Pâte of Lobster Roe and Wagyu Calf Liver with Essence of Blueberry and Thyme

15 Live Female Australian Lobsters
5 # Wagyu Calf Liver
23 Peruvian Pearl Onions
9 Baby Carrots, tops attached
750 ml. White Burgundy Wine, preferably Domaine Camu 2005 Premier Cru
81 Fresh Blueberries
47 Stems of Fresh Thyme
1 oz. 100-Year-Old Balsamic Vinegar
Himalayan Rose Salt Crystals
Pink Peppercorns


For the Lobster:

Remove the legs from the live lobsters and place them, still alive, on a sheet pan (you may need more than one pan). Place the pan in a cold oven, close the door, and turn the heat on to 200*. Slowly roast the lobsters until they are done, approximately 9 hours. When the lobsters are done separate the tails from the body and scoop out the roe from inside the body cavity and reserve. Discard tails. Remove the claws from the body and gently crack the shell so that you can remove the meat. Separate the small section of claw meat from the large section of claw meat. Reserve 3 of the small claw sections and discard the rest.


For the Liver:

Butterfly the liver(s), remove the veins and discard. Cut the liver so that it is in a square or several squares. Discard the scraps. When you have squared the liver dice it into¼ inch pieces. Heat a sauté pan over high heat and add the diced liver. Sauté until the fat is rendered being careful not to break the pieces of diced liver. With a slotted spoon remove the liver and reserve.

For the Vegetables:

Blanch the pearl onions in salted water (use the rose salt) and squeeze them out of their skins. Cut the onions in half and then cut them into a brunoise. Reserve.

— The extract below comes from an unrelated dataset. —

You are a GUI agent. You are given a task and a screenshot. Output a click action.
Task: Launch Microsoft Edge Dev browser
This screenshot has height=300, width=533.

Remove the tops from the baby carrots and discard. Peel the carrots and cut them into a brunoise. Reserve.

Reheat the fat in the pan and sauté the vegetables until they are slightly browned. Remove the vegetables with a slotted spoon and put them into a chinois. Press the vegetables through the chinois to remove any liquid and fat. Reserve the liquid in one bowl and the vegetables in another.

Deglaze the pan with the bottle of wine and reduce to 1 Tbsp.

Add the reserved liquid and vegetables back into the pan and add ½ oz. of the balsamic vinegar. Cook over low heat for 19 minutes, stirring constantly. Press the vegetable through the chinois again, reserving any liquid (you should get about 1-2 tsp. If you get more just measure out 2 tsp. and discard the rest). Discard the vegetables.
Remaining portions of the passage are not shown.